In order to fulfill the requirement of having same borough with multiple neighborhoods appearing as a comma separated
list , we will perform the following steps:
    
    1. Groupby borough
    2. aggregate on the column neighborhood
    3. aggregation function returns comma separated values
    4. merge the aggregated table with original table
    5. remove duplicate columns and duplicate rows

In [7]:
def combine_all_neighborhoods(x):
    hoods=[]
    hoods.extend(x)
    return ','.join(hoods)

In [8]:
grouped_by_borough = toronto_neighborhood.groupby(['borough']).agg({'neighborhood':combine_all_neighborhoods}).reset_index()
grouped_by_borough.head()

Unnamed: 0,borough,neighborhood
0,Central Toronto,"Lawrence Park,Roselawn,Davisville North,Forest..."
1,Downtown Toronto,"Harbourfront,Regent Park,Ryerson,Garden Distri..."
2,East Toronto,"The Beaches,The Danforth West,Riverdale,The Be..."
3,East York,"Woodbine Gardens,Parkview Hill,Woodbine Height..."
4,Etobicoke,"Islington Avenue,Cloverdale,Islington,Martin G..."


In [9]:
grouped_by_borough.shape, toronto_neighborhood.shape

((11, 2), (212, 3))

In [10]:
temp = panda.merge(toronto_neighborhood,grouped_by_borough,how='left', on ='borough')
temp.drop('neighborhood_x', axis=1,inplace=True)

▶ Set problem 1
Reproduce a passage from the Toronto neighborhood notebook excerpt, starting at the words "In order to" and stopping after "hoods.extend(x)".
▶ Set problem 2
Name every borough that appears in the table output of the Toronto neighborhood notebook excerpt.
▶ Set problem 3
Resume the Toronto neighborhood notebook excerpt right after its final line.

▶ Raw data
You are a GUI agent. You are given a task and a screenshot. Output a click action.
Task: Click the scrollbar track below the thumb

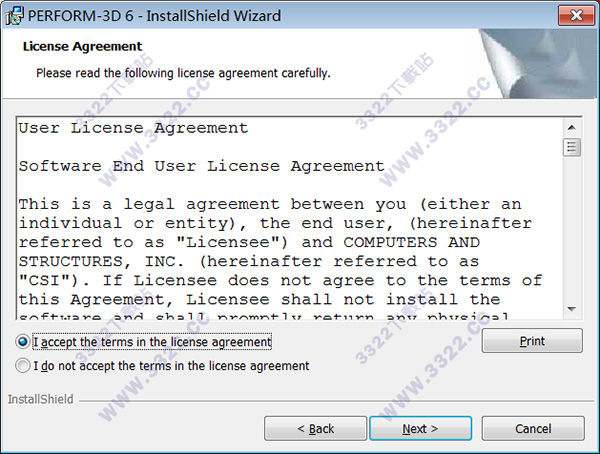572,228
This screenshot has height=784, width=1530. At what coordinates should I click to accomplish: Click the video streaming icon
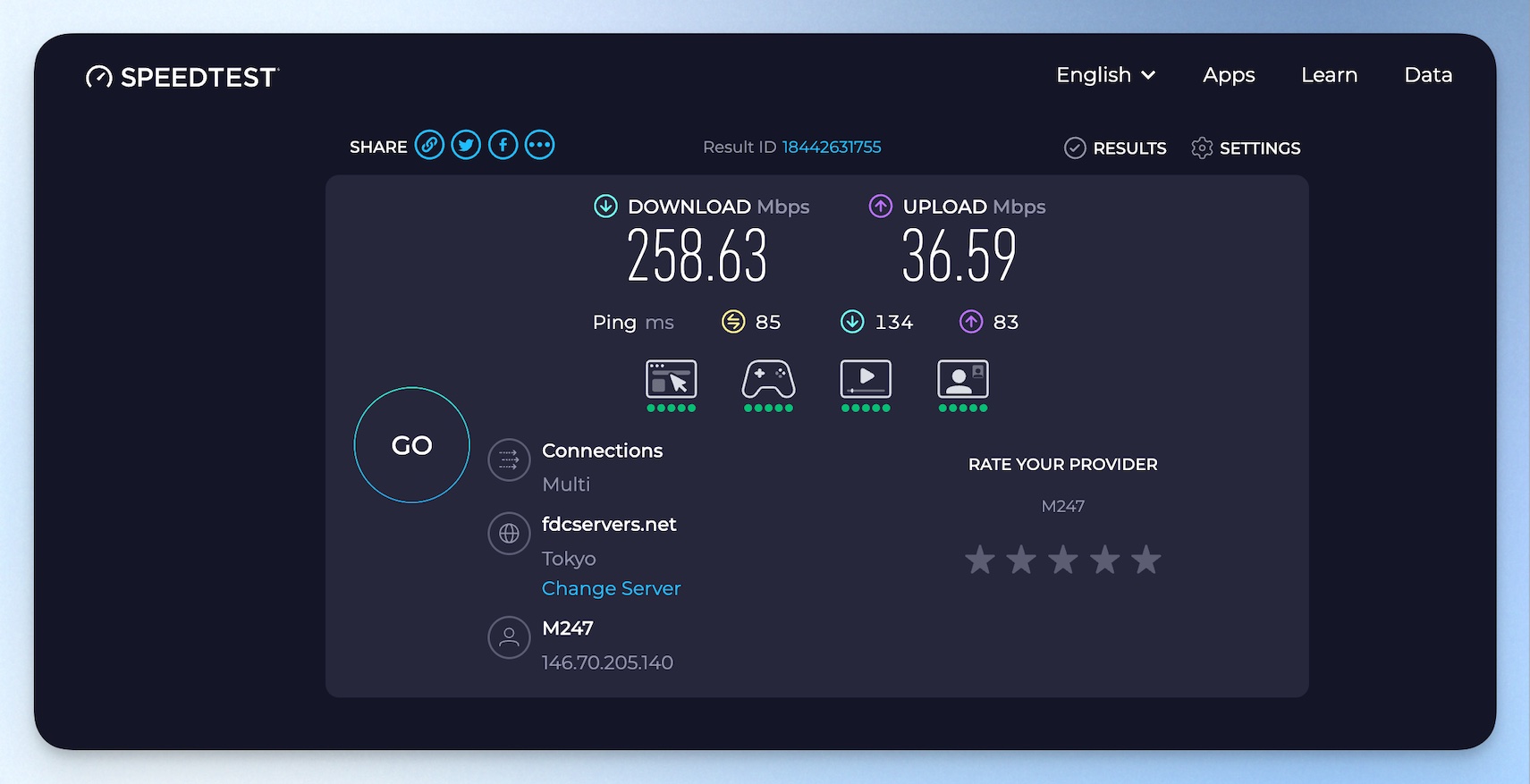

▶ Task answer 1
In order to fulfill the requirement of having same borough with multiple neighborhoods appearing as a comma separated
list , we will perform the following steps:
    
    1. Groupby borough
    2. aggregate on the column neighborhood
    3. aggregation function returns comma separated values
    4. merge the aggregated table with original table
    5. remove duplicate columns and duplicate rows

In [7]:
def combine_all_neighborhoods(x):
    hoods=[]
    hoods.extend(x)

▶ Task answer 2
Central Toronto
Downtown Toronto
East Toronto
East York
Etobicoke

▶ Task answer 3
temp.rename(columns = {'postcode':'postcode'.title(),'borough':'borough'.title(),'neighborhood_y':'neighborhood'.title()}, inplace = True)
temp

Unnamed: 0,Postcode,Borough,Neighborhood
0,M3A,North York,"Parkwoods,Victoria Village,Lawrence Heights,La..."
1,M4A,North York,"Parkwoods,Victoria Village,Lawrence Heights,La..."
2,M5A,Downtown Toronto,"Harbourfront,Regent Park,Ryerson,Garden Distri..."
3,M5A,Downtown Toronto,"Harbourfront,Regent Park,Ryerson,Garden Distri..."
4,M6A,North York,"Parkwoods,Victoria Village,Lawrence Heights,La..."
5,M6A,North York,"Parkwoods,Victoria Village,Lawrence Heights,La..."
6,M7A,Queen's Park,Queen's Park
7,M9A,Etobicoke,"Islington Avenue,Cloverdale,Islington,Martin G..."
8,M1B,Scarborough,"Rouge,Malvern,Highland Creek,Rouge Hill,Port U..."
9,M1B,Scarborough,"Rouge,Malvern,Highland Creek,Rouge Hill,Port U..."


In [11]:
temp.drop_duplicates(inplace=True)
temp.head(20)

Unnamed: 0,Postcode,Borough,Neighborhood
0,M3A,North York,"Parkwoods,Victoria Village,Lawrence Heights,La..."
1,M4A,North York,"Parkwoods,Victoria Village,Lawrence Heights,La..."
2,M5A,Downtown Toronto,"Harbourfront,Regent Park,Ryerson,Garden Distri..."
4,M6A,North York,"Parkwoods,Victoria Village,Lawrence Heights,La..."
6,M7A,Queen's Park,Queen's Park
7,M9A,Etobicoke,"Islington Avenue,Cloverdale,Islington,Martin G..."
8,M1B,Scarborough,"Rouge,Malvern,Highland Creek,Rouge Hill,Port U..."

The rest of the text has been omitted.